» **EXERCISE DIRECTIONS**: Return the lines below exactly, starting with the line that contains "In order to click on change" and going on through the line that contains "(1536, 20).", and give only those lines.

» **DATASET ROWS**:
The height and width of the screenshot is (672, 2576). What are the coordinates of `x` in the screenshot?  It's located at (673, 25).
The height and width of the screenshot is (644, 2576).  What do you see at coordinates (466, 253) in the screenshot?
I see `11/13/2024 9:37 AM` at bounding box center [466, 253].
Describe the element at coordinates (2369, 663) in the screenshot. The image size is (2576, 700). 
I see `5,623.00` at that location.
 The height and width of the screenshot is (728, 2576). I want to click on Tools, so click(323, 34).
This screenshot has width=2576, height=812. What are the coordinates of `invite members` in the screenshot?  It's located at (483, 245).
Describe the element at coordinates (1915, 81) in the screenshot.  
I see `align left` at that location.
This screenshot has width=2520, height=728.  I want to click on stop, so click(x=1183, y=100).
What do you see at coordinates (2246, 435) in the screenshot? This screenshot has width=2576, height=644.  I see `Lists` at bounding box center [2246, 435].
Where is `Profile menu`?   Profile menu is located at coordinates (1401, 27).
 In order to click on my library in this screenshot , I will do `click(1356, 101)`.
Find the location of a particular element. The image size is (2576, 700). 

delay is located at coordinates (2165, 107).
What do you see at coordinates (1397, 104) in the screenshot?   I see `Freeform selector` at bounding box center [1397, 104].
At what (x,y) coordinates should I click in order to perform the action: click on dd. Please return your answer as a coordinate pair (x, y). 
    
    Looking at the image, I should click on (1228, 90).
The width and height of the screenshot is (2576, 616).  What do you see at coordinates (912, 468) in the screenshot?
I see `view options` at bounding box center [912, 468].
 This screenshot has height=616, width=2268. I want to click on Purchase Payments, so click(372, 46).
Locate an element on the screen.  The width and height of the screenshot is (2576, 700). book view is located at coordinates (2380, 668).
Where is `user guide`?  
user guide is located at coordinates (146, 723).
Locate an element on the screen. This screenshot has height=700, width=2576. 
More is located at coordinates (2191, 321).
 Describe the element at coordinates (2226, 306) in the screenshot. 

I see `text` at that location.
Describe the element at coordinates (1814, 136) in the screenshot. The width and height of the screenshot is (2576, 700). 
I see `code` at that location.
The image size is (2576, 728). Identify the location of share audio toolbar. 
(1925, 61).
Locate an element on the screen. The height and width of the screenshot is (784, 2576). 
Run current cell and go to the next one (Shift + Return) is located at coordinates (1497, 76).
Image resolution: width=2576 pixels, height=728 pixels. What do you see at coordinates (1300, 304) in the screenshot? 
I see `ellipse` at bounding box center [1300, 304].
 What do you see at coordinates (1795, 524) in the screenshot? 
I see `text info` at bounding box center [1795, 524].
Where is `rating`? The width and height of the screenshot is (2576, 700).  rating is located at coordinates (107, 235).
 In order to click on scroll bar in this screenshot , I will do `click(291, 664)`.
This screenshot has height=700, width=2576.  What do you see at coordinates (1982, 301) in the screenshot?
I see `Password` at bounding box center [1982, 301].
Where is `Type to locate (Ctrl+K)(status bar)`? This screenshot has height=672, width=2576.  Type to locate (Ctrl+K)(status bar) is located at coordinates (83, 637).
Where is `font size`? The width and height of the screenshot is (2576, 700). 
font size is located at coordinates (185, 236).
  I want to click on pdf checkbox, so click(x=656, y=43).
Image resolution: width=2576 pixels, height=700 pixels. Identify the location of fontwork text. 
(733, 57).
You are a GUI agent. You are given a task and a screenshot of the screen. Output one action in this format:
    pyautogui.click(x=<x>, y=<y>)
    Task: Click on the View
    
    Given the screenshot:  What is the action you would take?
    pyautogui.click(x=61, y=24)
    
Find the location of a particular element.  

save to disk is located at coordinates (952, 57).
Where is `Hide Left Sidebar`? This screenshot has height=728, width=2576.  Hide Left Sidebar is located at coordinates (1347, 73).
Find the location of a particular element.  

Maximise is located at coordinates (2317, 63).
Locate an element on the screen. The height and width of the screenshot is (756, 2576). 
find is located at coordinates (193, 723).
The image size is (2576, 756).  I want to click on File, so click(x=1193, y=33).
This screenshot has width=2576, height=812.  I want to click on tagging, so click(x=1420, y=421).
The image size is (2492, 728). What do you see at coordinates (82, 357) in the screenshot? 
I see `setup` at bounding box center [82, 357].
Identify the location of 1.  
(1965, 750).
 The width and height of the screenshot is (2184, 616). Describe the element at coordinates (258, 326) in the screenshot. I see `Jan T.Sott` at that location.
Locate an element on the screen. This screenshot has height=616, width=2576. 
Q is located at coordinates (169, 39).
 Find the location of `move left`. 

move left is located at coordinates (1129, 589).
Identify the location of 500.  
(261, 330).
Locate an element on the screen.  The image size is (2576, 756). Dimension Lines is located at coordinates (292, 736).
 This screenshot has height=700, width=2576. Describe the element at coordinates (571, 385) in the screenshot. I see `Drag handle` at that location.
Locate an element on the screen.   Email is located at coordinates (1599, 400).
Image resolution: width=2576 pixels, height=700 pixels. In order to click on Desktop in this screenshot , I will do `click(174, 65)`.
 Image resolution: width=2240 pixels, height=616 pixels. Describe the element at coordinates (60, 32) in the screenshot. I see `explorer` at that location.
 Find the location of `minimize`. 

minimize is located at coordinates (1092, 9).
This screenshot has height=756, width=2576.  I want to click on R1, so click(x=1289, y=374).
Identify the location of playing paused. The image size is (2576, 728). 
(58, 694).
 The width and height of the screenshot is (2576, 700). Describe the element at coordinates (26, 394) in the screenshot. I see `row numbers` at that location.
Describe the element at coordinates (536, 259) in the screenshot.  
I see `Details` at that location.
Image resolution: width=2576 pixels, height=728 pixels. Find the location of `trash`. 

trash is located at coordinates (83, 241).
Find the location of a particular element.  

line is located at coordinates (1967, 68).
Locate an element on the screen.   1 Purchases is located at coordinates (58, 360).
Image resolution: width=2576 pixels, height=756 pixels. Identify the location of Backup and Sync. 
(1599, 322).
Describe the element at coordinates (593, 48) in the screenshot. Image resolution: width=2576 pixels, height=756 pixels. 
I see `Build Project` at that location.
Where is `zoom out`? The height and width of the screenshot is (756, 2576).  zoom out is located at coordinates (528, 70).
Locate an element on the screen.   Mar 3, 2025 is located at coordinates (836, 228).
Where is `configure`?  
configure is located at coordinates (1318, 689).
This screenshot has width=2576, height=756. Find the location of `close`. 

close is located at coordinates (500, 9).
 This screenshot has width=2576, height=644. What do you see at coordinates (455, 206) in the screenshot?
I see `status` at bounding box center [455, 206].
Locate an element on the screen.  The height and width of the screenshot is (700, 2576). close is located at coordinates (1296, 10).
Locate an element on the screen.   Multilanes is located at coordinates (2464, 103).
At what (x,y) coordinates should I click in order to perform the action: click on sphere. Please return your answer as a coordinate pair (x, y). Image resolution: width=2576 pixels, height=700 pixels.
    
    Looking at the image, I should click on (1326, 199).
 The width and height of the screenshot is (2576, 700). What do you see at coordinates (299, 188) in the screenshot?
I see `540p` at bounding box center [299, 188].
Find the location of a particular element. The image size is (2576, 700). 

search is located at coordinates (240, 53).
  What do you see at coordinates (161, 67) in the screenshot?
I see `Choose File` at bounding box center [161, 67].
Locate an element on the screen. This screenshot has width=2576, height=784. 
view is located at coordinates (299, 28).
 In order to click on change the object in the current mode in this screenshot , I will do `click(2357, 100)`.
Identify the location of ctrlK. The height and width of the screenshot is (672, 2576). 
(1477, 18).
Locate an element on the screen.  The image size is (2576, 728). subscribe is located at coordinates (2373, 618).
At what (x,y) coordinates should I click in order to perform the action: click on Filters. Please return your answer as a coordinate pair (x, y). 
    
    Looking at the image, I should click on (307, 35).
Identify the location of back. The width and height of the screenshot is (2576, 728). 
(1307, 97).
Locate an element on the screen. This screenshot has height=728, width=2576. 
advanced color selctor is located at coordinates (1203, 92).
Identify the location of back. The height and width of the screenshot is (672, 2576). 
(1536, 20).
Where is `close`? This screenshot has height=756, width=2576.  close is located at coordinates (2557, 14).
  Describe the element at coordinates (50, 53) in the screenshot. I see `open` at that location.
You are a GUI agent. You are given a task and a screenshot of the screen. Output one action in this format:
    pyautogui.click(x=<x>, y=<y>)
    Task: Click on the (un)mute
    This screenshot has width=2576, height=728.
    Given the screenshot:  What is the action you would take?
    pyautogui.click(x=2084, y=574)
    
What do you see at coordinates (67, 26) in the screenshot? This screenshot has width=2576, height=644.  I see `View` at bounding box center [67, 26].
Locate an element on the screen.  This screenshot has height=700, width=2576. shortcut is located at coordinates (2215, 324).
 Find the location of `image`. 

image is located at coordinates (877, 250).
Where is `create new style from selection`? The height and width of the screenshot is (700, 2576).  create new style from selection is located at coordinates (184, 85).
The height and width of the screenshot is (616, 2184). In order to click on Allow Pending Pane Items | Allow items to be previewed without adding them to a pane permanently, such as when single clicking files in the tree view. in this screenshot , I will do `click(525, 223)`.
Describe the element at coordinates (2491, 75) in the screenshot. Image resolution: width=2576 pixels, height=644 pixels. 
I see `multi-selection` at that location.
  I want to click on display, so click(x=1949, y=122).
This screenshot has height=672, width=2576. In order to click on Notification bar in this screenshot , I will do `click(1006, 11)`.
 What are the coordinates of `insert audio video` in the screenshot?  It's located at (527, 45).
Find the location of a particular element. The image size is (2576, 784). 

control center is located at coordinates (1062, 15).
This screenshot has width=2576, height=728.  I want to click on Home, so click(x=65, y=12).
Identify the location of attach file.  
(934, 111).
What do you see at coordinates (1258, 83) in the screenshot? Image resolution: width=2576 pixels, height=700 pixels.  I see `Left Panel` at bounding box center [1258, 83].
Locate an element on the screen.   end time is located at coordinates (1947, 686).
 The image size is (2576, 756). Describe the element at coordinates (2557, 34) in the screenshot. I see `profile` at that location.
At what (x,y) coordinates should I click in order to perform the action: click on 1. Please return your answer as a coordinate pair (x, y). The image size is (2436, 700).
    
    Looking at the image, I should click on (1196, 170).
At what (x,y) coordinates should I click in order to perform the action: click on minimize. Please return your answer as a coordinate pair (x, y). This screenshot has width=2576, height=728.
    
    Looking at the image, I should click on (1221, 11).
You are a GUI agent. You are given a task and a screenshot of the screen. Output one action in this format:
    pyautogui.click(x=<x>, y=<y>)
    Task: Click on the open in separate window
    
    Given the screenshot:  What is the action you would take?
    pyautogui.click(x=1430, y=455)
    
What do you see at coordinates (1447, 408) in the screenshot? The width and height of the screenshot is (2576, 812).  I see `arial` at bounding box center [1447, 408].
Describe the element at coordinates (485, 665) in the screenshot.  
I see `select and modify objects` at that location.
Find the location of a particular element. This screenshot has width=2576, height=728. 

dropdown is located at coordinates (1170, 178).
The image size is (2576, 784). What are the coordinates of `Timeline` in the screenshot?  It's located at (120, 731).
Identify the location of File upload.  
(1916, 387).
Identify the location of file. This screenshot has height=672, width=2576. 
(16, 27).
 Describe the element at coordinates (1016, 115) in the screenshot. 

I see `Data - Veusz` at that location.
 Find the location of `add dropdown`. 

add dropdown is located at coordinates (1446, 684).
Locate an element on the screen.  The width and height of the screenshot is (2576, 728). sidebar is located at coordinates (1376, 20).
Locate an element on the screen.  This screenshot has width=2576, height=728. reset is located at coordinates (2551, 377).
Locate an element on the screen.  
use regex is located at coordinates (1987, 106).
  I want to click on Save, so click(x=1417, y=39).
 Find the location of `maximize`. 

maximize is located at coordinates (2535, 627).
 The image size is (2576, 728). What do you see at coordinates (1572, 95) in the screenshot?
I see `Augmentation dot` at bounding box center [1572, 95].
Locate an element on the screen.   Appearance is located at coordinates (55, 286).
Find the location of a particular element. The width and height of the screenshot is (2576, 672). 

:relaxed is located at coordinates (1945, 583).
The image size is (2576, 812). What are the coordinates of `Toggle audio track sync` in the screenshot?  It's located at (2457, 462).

» **IN RESPONSE**:
 In order to click on change the object in the current mode in this screenshot , I will do `click(2357, 100)`.
Identify the location of ctrlK. The height and width of the screenshot is (672, 2576). 
(1477, 18).
Locate an element on the screen.  The image size is (2576, 728). subscribe is located at coordinates (2373, 618).
At what (x,y) coordinates should I click in order to perform the action: click on Filters. Please return your answer as a coordinate pair (x, y). 
    
    Looking at the image, I should click on (307, 35).
Identify the location of back. The width and height of the screenshot is (2576, 728). 
(1307, 97).
Locate an element on the screen. This screenshot has height=728, width=2576. 
advanced color selctor is located at coordinates (1203, 92).
Identify the location of back. The height and width of the screenshot is (672, 2576). 
(1536, 20).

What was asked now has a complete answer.